What we’re learning here with cars like the BMW i8 (and hybrid Lexus LC), is humbling as enthusiasts. We’re learning that there is a mark being penciled on the timeline, where automotive technology is not just evolving… it’s totally reinventing itself. And the automotive future is, in fact, way bright… if you can afford to be on the cutting edge of it.
But if you’re NOT on the cutting edge (ourselves included) it becomes very easy to resist/hate where the technology is going. Easy to shine light on the negatives. It gets comfortable to hold on to what we know/trust – the analogue, the internal combustion.
This new stuff is foreign, it’s complicated, and (for now) it’s unaffordable for most.
…Making it real easy to dismiss & say, “Well why would I ever…”
But – have a little faith. And seize any opportunities that come your way to experience this stuff. Because experience starts to change perspectives pretty quickly.
The BMW i8 is the next chapter of "whatever it is" that we’re moving toward in automotive history.
One week later…
The BMW i8 is exceptional. And the more time you get behind the wheel, the more that becomes apparent. Not just good, not just great… but exceptional.
Admittedly this is a difficult article to write, because there is a lot of sensory experience in driving the i8 that is hard to trace down on paper. The car is so much more than just specs on a quick Google search. It’s… a new chapter.
You can feel it when you drive the car. Whether you’re just driving down the road at efficiency speed, or you starting to get into the sport of it… you can feel that this car/chassis/concept, is the next chapter of ‘whatever it is’ that we’re moving toward in automotive history. So much is up in the air right now about the future of the automobile. So much speculation about where we’re going. But this car is a clear, unmistakeable glimpse into that future. I just wish, I could put each of you behind the wheel to experience it first-hand.
The carbon composite chassis behaves differently than metal. It sounds different. It feels different. It’s a subtle difference. But the more time you spend with the i8, the more you begin to understand its language. (If you’ve even ridden a carbon fiber bike versus aluminum steel, it’s kind of like that.)
The car is a brilliant marriage of performance & efficiency.
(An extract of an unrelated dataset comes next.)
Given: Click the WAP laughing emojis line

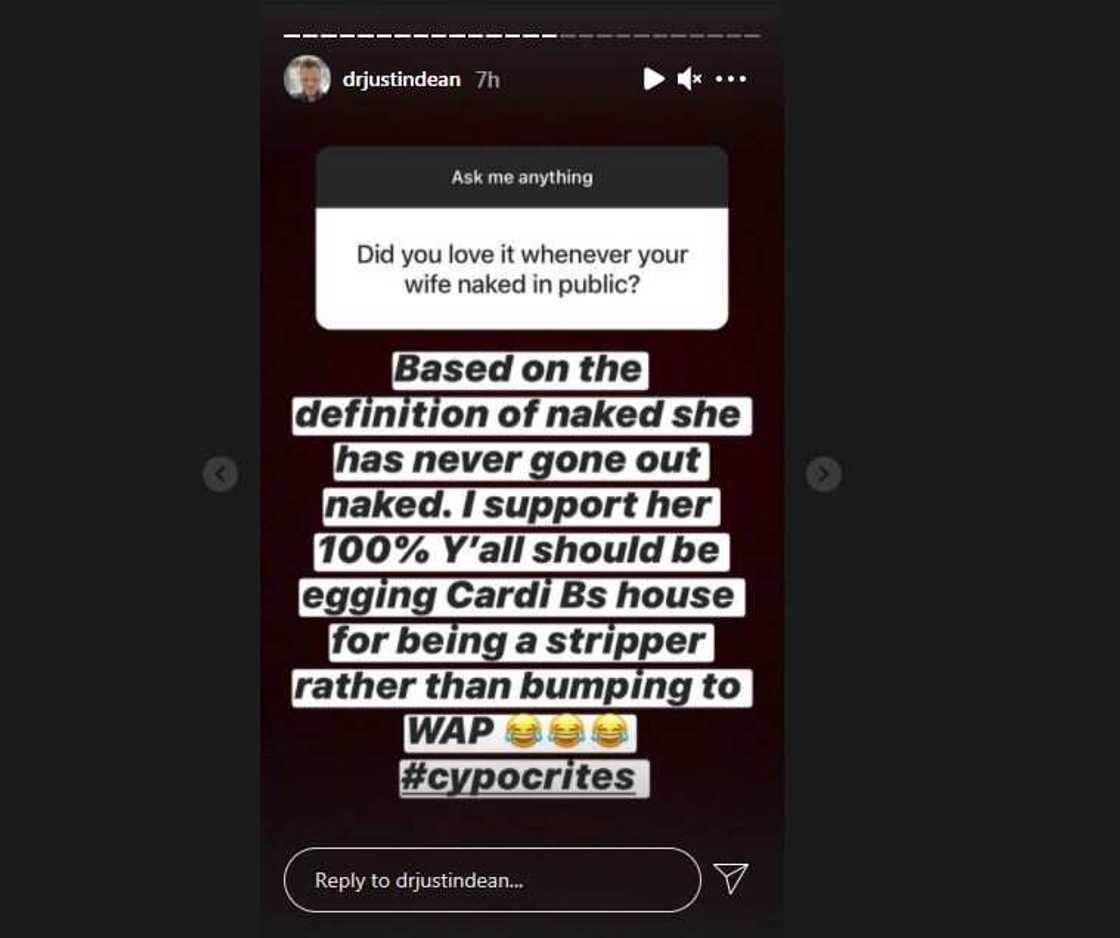Looking at the screenshot, I should coord(519,732).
There’s nothing external, like giant tires & spoilers, that need to be bolted on this chassis to keep it in check. Everything that makes this chassis so special/functional is just… in the chassis… written into its DNA from conception.
When you’re driving the car at normal pace, the electric motor is primary. The chassis is quiet. It’s calming. It’s serene. It’s well sealed. It’s a bit zen. But don’t mistake that as boring, because even in electric, the BMW i8 is an engaging car to drive. It’s just engaging in a very soothing type of way.
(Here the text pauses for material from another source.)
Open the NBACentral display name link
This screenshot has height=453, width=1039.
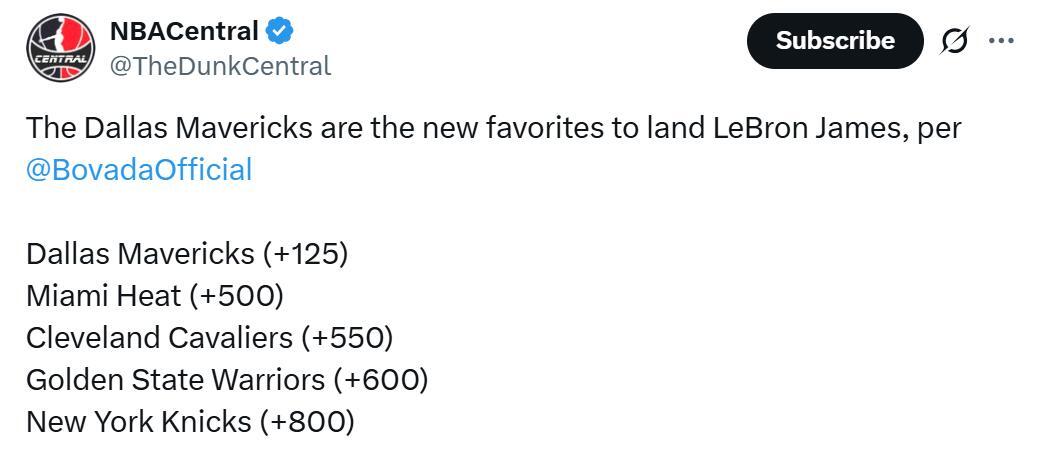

But when you go into Sport Mode, and the BMW/Mini 1.5-turbo engine comes to the assist. Engine sounds pour into the cabin, and the car’s split-personality runs through its channels.
Sport Mode + Paddle Shift is where the BMW i8 steals your heart.
The dual engines, the all-wheel-drive, the carbon chassis, the weight balance, the steering control… like I said… it’s exceptional. The harder you push this car, the more reassuring it gets. The connection to the car is indescribable. You feel the Gs… but you don’t feel body roll, or tire squeal, or resistance of any kind. Just complete control.
‘On rails’ is a term that gets thrown around a lot on automotive culture. I will never use that term again, without flashing back to the BMW i8.
An here’s the interesting part: As you’re neck deep in Sport Mode… you’re actually using energy to charge the electric engine. Quite rapidly actually. According to the dash readout, a 13-mile run up a mountain yielded us about 10 miles of electric charge/range. So you’re using gas in the moment, while simultaneously putting electric milage in the bank for the ride home. BMW’s i8 makes you revisit everything you thought you knew about performance cars. And it’s markedly different from anything else I’ve ever driven.